Do we need to be told all this in such depth? And even if we did, is this account even true to the experience of sleep that comes " came like water rising, rushing upwards, in a wave"? Does that kind of sleep not overwhelm conscious thought in an instant, and preclude exactly the kind of slow, hyperconcious tracking which the narrator presents us? Which reader can imagine what it is like to feel sleep "rippling in and out between my toes"? This account of sleep taking over the human body section by section reminded me of the unintentional comedy of a similar passage in Kiran Nagarkar's God's Little Soldier, in which we are told of how a cold wind blows around the protagonist Zia: "It tore at him, slipped inside his trouser legs, groped at his crotch, ferreted in his armpits and careened into his lungs." Such sentences are pure verbiage.

Indeed, the body is Jha's great subject: in general, he never passes up the chance to go over it in slow motion whenever he can.

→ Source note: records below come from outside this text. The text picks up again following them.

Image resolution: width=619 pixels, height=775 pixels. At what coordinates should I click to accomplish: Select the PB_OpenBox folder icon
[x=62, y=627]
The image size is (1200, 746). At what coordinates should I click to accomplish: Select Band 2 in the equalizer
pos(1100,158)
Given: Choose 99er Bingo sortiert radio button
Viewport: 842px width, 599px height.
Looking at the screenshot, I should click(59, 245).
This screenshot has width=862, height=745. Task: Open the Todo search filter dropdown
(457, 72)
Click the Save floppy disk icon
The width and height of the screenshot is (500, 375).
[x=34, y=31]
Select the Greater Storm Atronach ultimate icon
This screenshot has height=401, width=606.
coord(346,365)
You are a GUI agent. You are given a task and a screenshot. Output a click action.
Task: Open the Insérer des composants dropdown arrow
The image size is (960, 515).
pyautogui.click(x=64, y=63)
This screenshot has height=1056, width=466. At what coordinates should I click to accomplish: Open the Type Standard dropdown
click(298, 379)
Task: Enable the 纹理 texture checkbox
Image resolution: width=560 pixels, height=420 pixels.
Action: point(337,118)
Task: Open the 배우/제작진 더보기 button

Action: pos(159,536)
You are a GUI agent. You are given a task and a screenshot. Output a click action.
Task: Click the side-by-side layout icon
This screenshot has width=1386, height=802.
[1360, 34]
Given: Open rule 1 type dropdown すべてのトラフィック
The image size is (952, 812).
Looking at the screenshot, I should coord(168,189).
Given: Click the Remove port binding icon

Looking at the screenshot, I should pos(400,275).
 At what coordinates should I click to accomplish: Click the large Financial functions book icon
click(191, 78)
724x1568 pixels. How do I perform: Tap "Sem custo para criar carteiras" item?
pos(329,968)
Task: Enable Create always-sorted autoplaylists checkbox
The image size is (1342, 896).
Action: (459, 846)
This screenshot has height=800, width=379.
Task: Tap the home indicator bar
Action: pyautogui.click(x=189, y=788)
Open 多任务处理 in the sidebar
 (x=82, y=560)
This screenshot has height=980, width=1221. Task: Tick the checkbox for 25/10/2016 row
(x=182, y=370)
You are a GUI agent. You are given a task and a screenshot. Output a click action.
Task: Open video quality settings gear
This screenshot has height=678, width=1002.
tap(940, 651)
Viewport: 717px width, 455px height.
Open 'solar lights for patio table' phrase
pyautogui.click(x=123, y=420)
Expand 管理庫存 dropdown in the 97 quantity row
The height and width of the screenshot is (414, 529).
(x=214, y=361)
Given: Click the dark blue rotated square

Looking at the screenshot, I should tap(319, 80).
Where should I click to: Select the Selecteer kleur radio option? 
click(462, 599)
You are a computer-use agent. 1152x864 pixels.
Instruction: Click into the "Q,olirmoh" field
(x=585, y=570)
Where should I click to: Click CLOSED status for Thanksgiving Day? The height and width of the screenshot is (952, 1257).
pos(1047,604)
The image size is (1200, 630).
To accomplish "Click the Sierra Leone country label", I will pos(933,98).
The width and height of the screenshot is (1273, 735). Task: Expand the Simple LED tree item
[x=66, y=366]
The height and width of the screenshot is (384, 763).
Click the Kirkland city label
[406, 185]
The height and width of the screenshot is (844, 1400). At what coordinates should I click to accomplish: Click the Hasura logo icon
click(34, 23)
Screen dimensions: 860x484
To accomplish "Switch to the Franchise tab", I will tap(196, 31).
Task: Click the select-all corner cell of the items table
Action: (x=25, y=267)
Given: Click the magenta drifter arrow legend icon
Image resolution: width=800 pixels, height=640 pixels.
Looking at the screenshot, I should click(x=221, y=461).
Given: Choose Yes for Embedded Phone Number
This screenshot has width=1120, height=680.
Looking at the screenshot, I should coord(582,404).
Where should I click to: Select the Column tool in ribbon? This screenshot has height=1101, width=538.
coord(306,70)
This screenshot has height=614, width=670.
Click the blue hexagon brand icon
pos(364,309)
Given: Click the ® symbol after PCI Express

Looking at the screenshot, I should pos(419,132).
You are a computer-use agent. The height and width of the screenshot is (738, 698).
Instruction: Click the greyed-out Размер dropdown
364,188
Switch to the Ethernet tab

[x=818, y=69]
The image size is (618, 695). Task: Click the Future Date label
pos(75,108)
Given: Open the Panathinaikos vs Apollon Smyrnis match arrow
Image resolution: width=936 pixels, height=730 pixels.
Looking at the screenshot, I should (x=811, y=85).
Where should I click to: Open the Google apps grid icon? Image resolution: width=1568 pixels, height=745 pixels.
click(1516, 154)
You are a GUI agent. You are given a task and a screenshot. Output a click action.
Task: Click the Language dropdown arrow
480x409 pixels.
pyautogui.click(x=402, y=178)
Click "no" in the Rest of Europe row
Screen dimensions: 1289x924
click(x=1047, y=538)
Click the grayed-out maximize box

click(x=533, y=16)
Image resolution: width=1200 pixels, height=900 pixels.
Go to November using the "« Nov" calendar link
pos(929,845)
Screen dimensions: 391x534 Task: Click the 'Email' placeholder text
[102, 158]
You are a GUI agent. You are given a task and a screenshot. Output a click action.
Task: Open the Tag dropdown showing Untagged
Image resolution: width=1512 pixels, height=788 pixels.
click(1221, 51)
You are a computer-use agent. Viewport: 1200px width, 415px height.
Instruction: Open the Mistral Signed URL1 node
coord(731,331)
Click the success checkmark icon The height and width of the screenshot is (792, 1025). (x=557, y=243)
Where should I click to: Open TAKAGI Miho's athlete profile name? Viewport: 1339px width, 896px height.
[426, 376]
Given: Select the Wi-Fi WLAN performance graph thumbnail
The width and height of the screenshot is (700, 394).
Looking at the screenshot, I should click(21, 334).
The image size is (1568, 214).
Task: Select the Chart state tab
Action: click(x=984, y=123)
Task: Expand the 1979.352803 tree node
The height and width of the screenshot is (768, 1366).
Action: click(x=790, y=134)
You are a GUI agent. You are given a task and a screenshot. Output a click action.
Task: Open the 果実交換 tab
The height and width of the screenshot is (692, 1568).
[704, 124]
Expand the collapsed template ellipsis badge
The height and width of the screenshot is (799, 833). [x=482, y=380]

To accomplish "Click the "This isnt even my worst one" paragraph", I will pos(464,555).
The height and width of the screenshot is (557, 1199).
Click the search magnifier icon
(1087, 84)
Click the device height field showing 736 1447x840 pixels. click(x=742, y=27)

Here the narrator is watching over his mother, who has just suffered a scorpion bite:

Even the slighest wavering and Mother might die. For if I am not careful, the poison will spread from her wrist, run into her veins and her arteries, travel along her arms, her shoulders, her neck, then down again, to her heart and her stomach to her legs to her face to her head her fingers and her toes - the pus and the black blue yellow green.
Leaving the city with Ithim on the instructions of the mysterious woman, Jay is received at the station by a midget in outlandish attire. Jha begins to describe his shirt:

And what a shirt it was. A profusion of not only fabric, a fabric that shone like silk and velvet, but also of wild colour and twisted asymmetry: blue and red and green and yellow and white and black, stripes, checks, triangles, circles, swirls, ellipses, straight lines, curls.
Once again the narration trips teeters into excess, giving us such a welter of details that it actually becomes impossible to imagine the thing being described, which is not such an important thing in the first place. These are utterly pointless moves, serving only to drain the reader's interest and leave him or her indifferent to details of actual consequence.

Fireproof has an interesting storyline, and it builds up to a conclusion of genuine grace and moral force, in which we witness the workings of a justice that avoids the senseless path of "fire and hate". But it is also an unbearably prolix book, and this dulls its power. Jay may hold many secrets, but Jha's unpleasantly overwritten sentences mostly do not. They seem rather like a literary instance of disguised unemployment: present, countable, but doing no useful work.